[YOUR TASK] Reproduce the section of the listing that begins at the line containing "Viewport: 1202px width, 902px height." and finishes at the line containing "Click the Feed". Include both end lines and nothing beyond them.

[SUPPLIED DATA]
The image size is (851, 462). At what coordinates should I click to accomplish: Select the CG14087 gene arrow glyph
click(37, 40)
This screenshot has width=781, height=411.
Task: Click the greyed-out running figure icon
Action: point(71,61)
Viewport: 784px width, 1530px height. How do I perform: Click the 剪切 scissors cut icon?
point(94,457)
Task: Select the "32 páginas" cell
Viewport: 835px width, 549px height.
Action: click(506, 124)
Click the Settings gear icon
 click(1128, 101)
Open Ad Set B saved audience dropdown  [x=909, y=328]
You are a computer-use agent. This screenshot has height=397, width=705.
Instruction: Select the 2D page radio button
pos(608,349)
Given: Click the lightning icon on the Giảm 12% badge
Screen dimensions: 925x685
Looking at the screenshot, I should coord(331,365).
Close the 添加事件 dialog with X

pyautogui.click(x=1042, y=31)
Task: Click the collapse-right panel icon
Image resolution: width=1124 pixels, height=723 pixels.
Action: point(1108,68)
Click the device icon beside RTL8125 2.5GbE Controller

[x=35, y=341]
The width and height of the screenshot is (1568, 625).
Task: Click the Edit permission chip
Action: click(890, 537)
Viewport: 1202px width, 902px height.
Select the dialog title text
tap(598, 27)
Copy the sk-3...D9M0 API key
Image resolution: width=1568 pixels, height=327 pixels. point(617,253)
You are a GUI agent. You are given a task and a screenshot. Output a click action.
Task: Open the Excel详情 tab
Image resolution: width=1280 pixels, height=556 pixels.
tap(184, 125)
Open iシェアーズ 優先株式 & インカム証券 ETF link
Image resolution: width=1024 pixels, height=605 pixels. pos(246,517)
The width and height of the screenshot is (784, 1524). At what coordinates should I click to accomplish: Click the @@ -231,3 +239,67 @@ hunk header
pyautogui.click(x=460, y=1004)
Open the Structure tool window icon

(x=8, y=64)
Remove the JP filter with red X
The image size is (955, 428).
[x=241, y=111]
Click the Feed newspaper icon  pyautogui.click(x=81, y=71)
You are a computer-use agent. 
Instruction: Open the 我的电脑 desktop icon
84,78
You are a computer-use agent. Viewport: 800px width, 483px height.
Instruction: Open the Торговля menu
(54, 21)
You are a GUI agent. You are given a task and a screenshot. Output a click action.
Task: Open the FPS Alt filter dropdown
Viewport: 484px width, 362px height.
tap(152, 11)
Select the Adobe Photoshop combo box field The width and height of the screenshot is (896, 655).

[OUTPUT BELOW]
Viewport: 1202px width, 902px height.
Select the dialog title text
tap(598, 27)
Copy the sk-3...D9M0 API key
Image resolution: width=1568 pixels, height=327 pixels. point(617,253)
You are a GUI agent. You are given a task and a screenshot. Output a click action.
Task: Open the Excel详情 tab
Image resolution: width=1280 pixels, height=556 pixels.
tap(184, 125)
Open iシェアーズ 優先株式 & インカム証券 ETF link
Image resolution: width=1024 pixels, height=605 pixels. pos(246,517)
The width and height of the screenshot is (784, 1524). At what coordinates should I click to accomplish: Click the @@ -231,3 +239,67 @@ hunk header
pyautogui.click(x=460, y=1004)
Open the Structure tool window icon

(x=8, y=64)
Remove the JP filter with red X
The image size is (955, 428).
[x=241, y=111]
Click the Feed newspaper icon  pyautogui.click(x=81, y=71)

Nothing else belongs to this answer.